Nach nur drei Tagen im Amt hat der neugewählte Ministerpräsident Thüringens, Thomas Kemmerich sein Amt zurück gelegt. Der Druck aus Politik und Mainstream-Medien war offenbar zu groß.

Für Aufregung bei den Establishment-Parteien sorgte der Zug der AfD-Fraktion rund um die Wahl des neuen Ministerpräsidents von Thüringen. Bisher regierte eine Rot-Rot-Grün-Koalition unter Bodo Ramelow (Die Linke). Um das Weiterführen dieses extrem linken Kurses zu verhindern, stimmten die Abgeordneten der AfD nicht für den eigenen aufgestellten Kandidaten, sondern für den Liberalen Thomas Kemmerich.

Linksradikale Drohungen

Infolge von Kemmerichs überraschenden Wahlsieges hagelte es hysterisch Kritik von allen deutschen Parteien. Er nahm eine Wahl an, die auch mit Stimmen der AfD gewonnen wurde – laut den Mainstream-Medien und Linkspolitikern ein Tabu-Bruch. Aber nicht nur von Politik und Medien musste sich der FDP-Politiker einiges gefallen lassen. Er und seine Familie mussten nach massiven, mutmaßlich linksextremen Drohungen unter Polizeischutz gestellt werden. Indes beschmierten Unbekannte auch FDP-Parteibüros mit linken Parolen.

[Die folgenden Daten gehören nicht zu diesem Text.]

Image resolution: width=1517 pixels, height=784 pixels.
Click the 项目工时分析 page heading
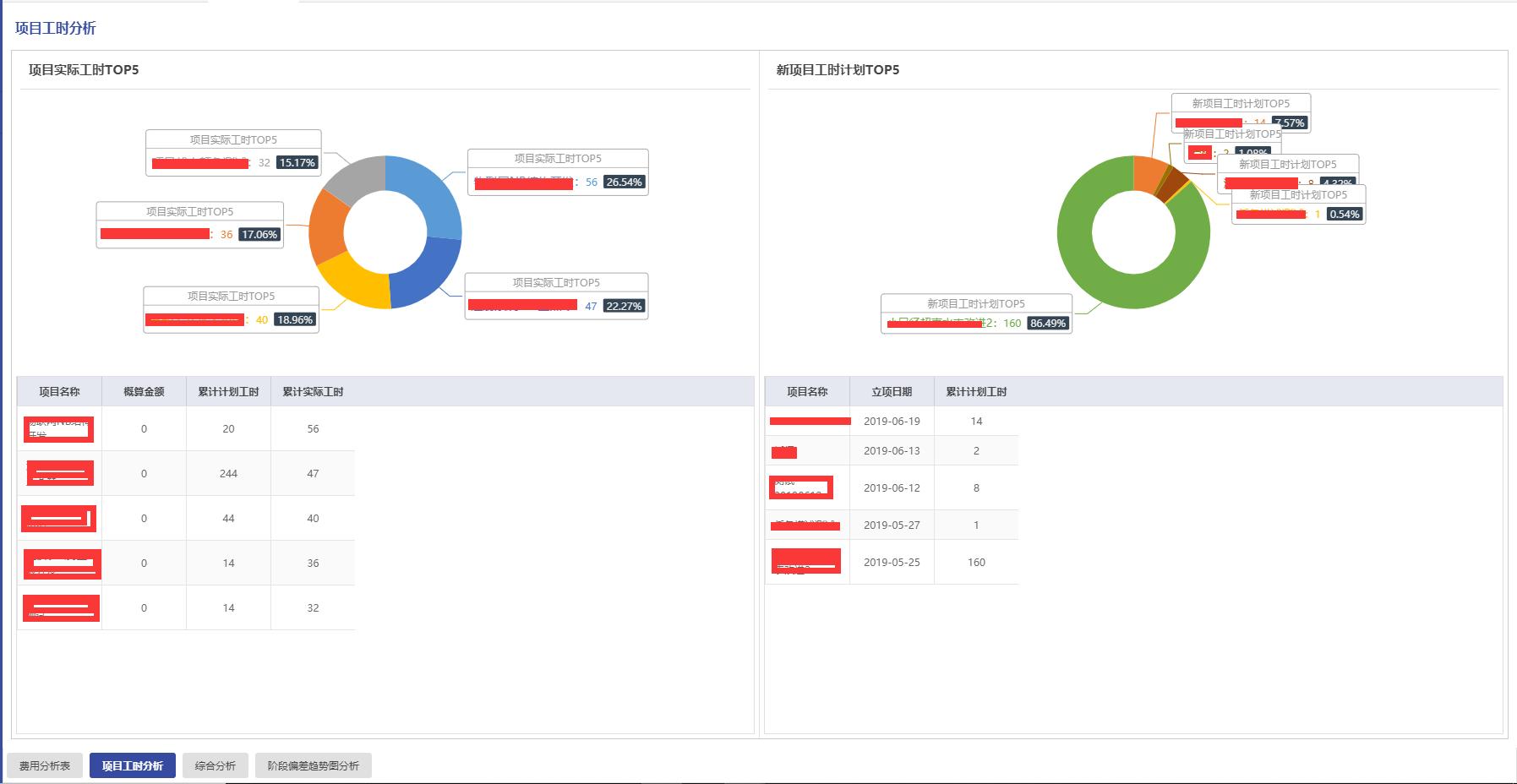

Die eigene Parteispitze unter Patrick Lindner ließ Kemmerich ebenfalls fallen. Von der Großen Koalition in Berlin hieß es, die Wahl Kemmerichs mit den Stimmen der AfD sei ein „unverzeihlichen Vorgang“. Als Konseqenz forderten sie den Rücktritt Kemmerichs und Neuwahlen. Dieser zog nun den Hut und gab das Amt, nach nur drei Tagen wieder ab.

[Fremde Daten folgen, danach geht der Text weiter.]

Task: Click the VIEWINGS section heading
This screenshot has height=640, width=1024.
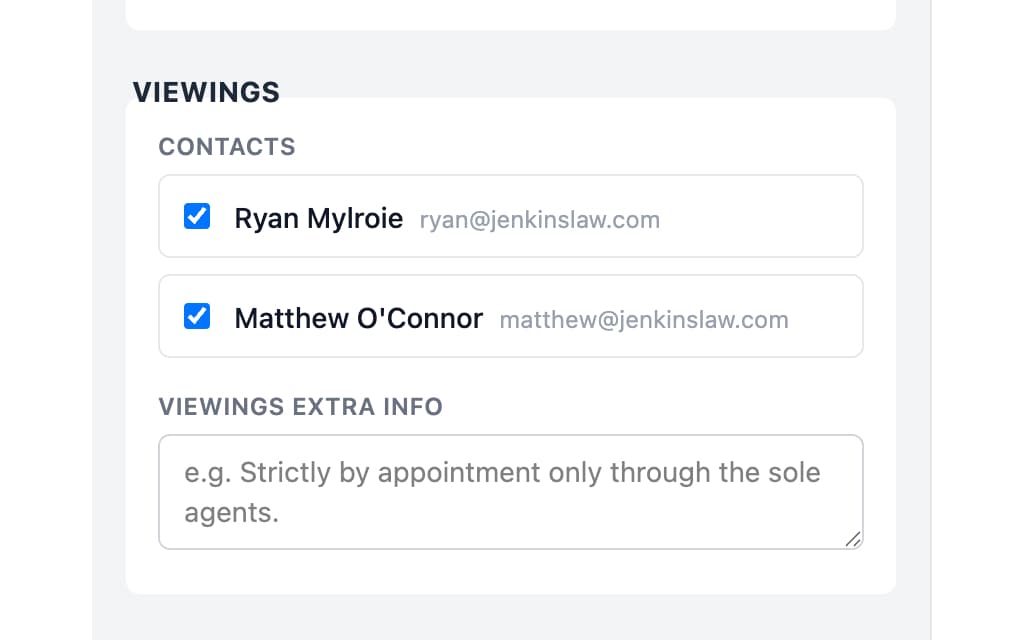Action: tap(206, 92)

Auch der CDU-Beauftragte für die Ost-Bundesländer musste gehen. Christian Hirte, wurde nach einem Glückwunsch-Tweet an Kemmerich entlassen.

Alle gegen die AfD

Nun bemühen sich die Alt-Parteien um einen gemeinsamen Kandidaten für die Neuwahl. Von der Bundes-CDU kam bereits der Vorschlag, einen Grünen öder SPD-Politiker als Ministerpräsidenten zu nominieren, der dann auch für die CDU wählbar wäre. Diese hat sich bisher geweigert einen Politiker der Linken zu wählen. Aber auch für diese Position hagelte es Kritik, da man den „rechten Rand“ nicht mit der Linken vergleichen könne.

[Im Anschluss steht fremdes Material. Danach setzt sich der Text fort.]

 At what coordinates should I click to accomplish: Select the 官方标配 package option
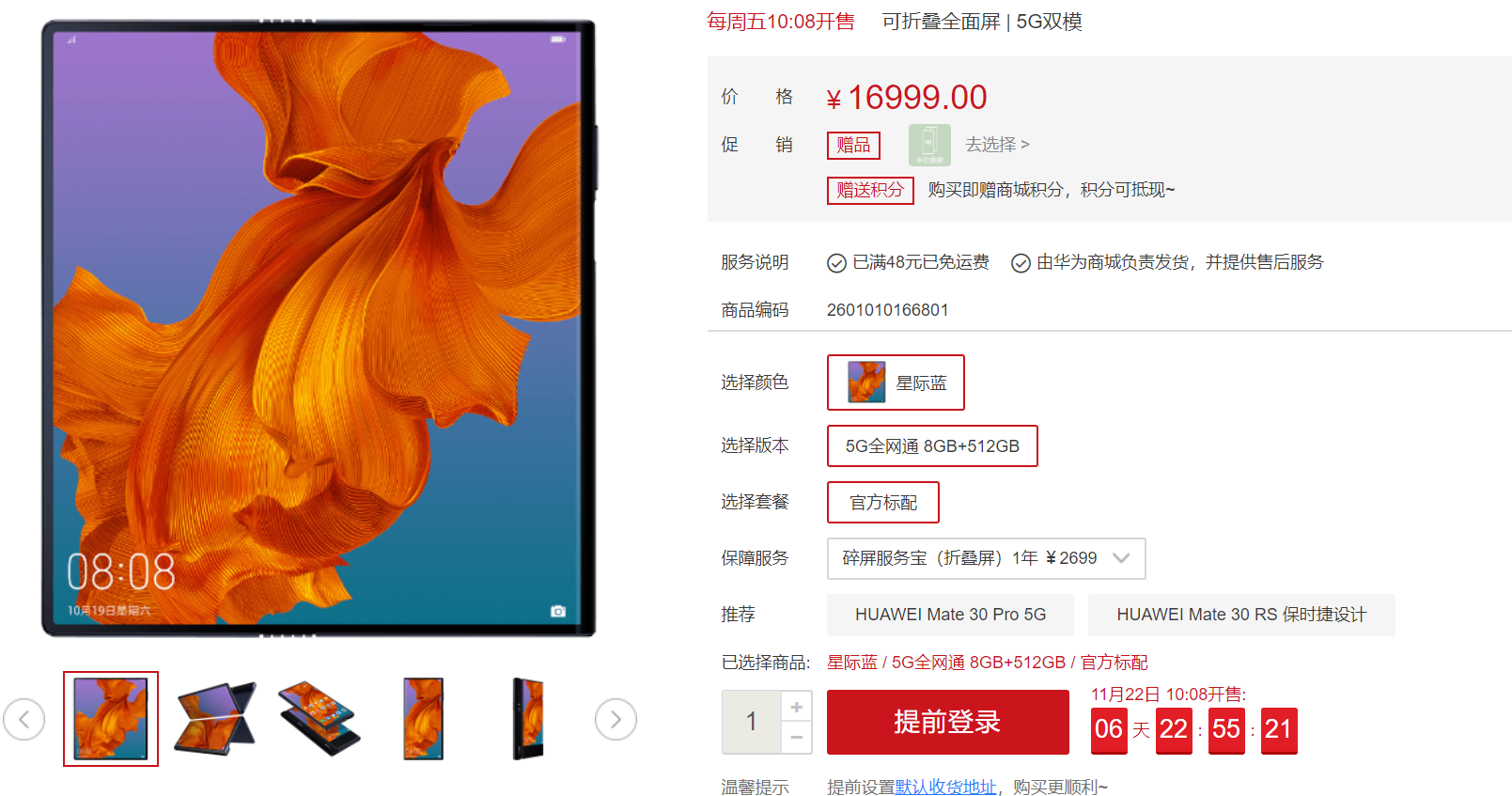click(x=883, y=502)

Ob die CDU diese harte Linie weiter fährt, bleibt abzuwarten. Kritiker befürchten, dass sich die Christlich-Sozialen abermals für eine „alle gegen die AfD“-Politik hergeben werden und auch einem Ministerpräsidenten der Linken zustimmen. Viele konservative CDU-Wähler müssten dann sicherlich zweimal schlucken – so machte Ramelow erst im letzten Jahr mit dem Sager auf sich aufmerksam, dass der Begriff „Unrechtsstaat“ für dei DDR „problematisch“ sei.